Centre College’s AEGON Gallery in the Jones Visual Arts Center is proud to host a collection of contemporary Burmese art entitled Thukhuma. The 14 paintings come from a variety of artists, many of whom are self-taught and whose work has rarely been accessible in the United States.

Coordinator of the AEGON Gallery and H. W. Stodghill, Jr. and Adele H. Stodghill Professor of Art Judith Jia said “Thukhuma” means art or culture in Pali, the sacred language of Myanmar’s dominant Theravada Buddhists.

Ian Holliday, the vice president and pro-vice chancellor of teaching and learning at the University of Hong Kong, brought this installation together in 2015. Its paintings have traveled to many well-known universities besides Centre, including Harvard University, Yale University and the University of North Carolina at Chapel Hill.

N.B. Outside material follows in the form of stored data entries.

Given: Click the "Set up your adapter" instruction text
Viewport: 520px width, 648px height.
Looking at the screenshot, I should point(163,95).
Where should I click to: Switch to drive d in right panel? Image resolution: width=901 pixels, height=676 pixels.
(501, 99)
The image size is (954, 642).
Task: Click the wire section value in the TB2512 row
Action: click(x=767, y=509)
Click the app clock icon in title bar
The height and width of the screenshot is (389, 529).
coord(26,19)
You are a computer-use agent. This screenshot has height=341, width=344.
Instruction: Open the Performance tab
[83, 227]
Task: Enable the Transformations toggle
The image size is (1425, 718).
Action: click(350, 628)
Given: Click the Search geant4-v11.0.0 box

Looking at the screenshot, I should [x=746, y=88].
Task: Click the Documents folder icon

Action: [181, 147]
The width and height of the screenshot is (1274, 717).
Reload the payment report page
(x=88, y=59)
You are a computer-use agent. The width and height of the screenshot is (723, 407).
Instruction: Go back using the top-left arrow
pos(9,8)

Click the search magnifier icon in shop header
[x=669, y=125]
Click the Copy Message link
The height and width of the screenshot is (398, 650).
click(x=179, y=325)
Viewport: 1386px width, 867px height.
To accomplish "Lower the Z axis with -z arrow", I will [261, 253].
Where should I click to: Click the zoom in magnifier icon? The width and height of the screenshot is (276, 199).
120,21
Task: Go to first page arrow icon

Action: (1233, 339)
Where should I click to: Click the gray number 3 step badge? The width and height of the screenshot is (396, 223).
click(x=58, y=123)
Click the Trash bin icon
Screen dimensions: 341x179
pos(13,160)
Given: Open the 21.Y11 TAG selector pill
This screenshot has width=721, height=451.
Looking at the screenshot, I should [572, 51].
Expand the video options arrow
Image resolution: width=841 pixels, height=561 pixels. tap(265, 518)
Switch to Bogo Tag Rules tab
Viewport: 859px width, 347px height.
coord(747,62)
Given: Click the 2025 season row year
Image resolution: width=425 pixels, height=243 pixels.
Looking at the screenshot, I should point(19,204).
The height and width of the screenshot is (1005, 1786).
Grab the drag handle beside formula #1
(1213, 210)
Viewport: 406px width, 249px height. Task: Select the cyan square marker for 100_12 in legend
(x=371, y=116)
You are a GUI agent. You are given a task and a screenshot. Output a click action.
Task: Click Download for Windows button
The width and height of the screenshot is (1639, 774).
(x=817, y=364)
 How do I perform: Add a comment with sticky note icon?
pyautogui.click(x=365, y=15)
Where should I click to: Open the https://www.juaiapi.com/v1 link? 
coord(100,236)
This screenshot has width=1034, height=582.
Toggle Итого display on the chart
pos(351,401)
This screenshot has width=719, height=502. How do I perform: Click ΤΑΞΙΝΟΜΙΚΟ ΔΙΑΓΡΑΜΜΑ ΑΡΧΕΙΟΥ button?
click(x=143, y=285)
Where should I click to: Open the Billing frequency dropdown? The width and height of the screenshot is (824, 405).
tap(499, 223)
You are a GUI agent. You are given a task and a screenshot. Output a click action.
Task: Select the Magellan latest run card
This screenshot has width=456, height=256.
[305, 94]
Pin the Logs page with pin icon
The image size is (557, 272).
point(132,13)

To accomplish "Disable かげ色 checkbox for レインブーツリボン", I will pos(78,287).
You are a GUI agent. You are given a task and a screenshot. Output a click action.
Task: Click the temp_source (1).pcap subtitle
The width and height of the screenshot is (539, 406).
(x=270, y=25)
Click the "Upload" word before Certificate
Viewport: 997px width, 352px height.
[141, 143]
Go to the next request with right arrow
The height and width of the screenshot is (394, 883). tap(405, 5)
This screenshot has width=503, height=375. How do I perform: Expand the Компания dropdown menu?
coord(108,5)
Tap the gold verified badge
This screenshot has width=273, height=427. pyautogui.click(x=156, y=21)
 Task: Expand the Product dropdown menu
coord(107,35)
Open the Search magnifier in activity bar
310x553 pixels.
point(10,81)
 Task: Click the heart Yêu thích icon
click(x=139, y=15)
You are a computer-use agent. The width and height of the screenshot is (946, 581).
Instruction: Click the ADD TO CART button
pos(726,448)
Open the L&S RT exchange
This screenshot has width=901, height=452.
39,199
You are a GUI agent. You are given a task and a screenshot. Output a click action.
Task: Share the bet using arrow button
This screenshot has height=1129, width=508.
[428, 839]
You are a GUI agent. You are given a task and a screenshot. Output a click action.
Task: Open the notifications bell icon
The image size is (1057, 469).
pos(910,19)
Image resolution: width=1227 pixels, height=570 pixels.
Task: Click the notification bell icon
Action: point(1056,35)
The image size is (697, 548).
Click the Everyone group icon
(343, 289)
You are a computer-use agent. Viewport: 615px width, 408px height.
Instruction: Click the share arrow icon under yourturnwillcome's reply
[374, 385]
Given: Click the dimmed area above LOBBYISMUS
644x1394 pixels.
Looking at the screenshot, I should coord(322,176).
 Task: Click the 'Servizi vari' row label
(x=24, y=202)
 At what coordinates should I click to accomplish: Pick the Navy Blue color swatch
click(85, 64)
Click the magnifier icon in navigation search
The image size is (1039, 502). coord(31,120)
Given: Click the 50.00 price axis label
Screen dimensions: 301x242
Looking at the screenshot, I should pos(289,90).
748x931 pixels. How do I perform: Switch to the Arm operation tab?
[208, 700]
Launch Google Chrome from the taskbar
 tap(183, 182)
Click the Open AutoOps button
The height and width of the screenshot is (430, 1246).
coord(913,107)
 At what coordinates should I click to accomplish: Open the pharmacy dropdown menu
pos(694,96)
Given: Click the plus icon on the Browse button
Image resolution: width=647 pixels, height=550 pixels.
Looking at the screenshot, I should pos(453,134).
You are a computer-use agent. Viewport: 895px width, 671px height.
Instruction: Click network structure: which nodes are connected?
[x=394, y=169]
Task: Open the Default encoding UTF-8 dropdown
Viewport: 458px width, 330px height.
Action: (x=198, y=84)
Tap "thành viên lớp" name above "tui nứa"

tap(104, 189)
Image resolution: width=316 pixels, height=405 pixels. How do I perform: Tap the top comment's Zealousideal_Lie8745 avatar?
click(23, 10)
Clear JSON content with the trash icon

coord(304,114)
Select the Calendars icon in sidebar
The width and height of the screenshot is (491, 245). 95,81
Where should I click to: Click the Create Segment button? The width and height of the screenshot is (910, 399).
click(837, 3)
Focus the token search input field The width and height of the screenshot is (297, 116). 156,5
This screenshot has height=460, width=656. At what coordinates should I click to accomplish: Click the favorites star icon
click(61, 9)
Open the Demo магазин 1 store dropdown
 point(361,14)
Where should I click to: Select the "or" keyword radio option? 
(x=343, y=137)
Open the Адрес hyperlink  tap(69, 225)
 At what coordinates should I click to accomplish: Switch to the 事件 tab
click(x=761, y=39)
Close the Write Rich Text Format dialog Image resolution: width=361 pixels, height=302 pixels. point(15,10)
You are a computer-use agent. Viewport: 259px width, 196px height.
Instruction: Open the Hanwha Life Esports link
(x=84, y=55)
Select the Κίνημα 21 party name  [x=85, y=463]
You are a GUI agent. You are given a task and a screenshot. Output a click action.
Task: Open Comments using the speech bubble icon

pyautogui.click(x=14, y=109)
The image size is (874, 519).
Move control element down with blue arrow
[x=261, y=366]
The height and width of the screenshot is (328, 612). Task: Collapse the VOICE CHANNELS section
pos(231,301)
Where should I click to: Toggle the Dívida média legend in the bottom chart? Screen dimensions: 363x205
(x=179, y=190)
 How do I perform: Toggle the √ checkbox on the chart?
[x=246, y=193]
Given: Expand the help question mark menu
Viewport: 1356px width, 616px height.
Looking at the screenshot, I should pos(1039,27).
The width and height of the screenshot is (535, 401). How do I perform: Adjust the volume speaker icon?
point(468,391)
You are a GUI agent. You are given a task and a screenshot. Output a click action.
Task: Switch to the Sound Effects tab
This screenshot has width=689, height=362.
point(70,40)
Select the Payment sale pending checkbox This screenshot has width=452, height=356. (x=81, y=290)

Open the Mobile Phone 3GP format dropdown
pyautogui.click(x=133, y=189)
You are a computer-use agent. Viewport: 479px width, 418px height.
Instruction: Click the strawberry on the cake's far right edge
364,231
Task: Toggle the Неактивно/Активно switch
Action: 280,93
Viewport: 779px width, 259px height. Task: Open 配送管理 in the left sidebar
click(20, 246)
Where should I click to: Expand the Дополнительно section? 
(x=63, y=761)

Kyle Anderson, director of the Center for Global Citizenship and director of external relations at the Parami Institute of Liberal Arts & Sciences in Rangoon, Myanmar, also played a significant role in bringing the collection to Centre, as his travels to Myanmar connected him to Holliday and his work.

Anderson has visited Myanmar several times over his past six years of travels.
“Once sealed off from the world for decades under violent generals, its people and artists now find themselves catapulted into a thick storm of technological and artistic advances,” Anderson said, as he described the country.

“When I first visited the nation in 2011, I was amazed at the diversity of its commercial and cultural capital Yangon (or Rangoon),” he continued. “Visits to Anglican, Hindu, Muslim, Jewish and Buddhists sites of worship were all possible within one city block. The city was bubbling with sound, energy, commerce and color.”

The collection reflects this diverse image of Myanmar, giving Centre’s campus and the surrounding Danville community the unique opportunity to become stronger global citizens with an enriching glimpse into Myanmar’s transitioning culture.